_Assignment:_ Among the entries below, only the lines starting at the one with "Task: Open the RefOilDemo1 more options menu" and ending at the one with "You are a computer-use agent. Screen", both included, are to be printed exactly.

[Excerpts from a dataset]
----------
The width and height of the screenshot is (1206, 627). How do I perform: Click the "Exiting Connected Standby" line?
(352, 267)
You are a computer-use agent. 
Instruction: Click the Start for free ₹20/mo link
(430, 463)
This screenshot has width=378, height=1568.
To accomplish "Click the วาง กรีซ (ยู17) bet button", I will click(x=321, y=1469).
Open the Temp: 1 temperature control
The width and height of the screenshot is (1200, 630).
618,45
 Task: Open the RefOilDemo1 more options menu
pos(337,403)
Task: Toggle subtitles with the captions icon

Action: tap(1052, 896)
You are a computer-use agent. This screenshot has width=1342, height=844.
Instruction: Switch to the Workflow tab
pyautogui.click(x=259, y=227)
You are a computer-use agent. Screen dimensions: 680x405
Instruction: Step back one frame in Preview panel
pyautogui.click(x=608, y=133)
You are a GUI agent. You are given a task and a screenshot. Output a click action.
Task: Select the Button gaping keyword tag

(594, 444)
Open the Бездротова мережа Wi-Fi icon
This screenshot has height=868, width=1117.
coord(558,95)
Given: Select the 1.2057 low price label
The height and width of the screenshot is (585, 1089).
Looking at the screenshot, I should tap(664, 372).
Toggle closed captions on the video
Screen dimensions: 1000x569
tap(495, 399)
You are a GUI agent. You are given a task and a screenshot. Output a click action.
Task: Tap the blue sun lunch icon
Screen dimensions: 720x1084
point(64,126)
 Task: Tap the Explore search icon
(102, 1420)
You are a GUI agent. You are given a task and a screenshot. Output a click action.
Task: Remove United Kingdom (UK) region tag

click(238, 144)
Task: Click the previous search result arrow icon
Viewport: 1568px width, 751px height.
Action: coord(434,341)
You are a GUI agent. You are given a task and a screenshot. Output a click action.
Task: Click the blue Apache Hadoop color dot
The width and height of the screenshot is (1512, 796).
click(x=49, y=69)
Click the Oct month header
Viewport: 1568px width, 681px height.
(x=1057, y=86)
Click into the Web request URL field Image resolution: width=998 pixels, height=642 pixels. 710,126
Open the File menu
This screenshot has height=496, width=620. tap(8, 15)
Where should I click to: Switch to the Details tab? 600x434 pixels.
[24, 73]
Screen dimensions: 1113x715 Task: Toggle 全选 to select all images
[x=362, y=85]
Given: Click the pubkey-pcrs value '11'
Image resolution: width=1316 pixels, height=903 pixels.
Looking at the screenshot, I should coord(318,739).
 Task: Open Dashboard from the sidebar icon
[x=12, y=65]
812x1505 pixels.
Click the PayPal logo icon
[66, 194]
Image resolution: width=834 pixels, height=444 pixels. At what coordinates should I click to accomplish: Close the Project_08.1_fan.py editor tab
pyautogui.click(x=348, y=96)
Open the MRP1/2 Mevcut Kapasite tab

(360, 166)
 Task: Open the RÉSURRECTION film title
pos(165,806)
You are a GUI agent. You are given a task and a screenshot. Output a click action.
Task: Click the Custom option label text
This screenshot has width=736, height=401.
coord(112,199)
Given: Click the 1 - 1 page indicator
----------
_Response to the exercise:_
 Task: Open the RefOilDemo1 more options menu
pos(337,403)
Task: Toggle subtitles with the captions icon

Action: tap(1052, 896)
You are a computer-use agent. This screenshot has width=1342, height=844.
Instruction: Switch to the Workflow tab
pyautogui.click(x=259, y=227)
You are a computer-use agent. Screen dimensions: 680x405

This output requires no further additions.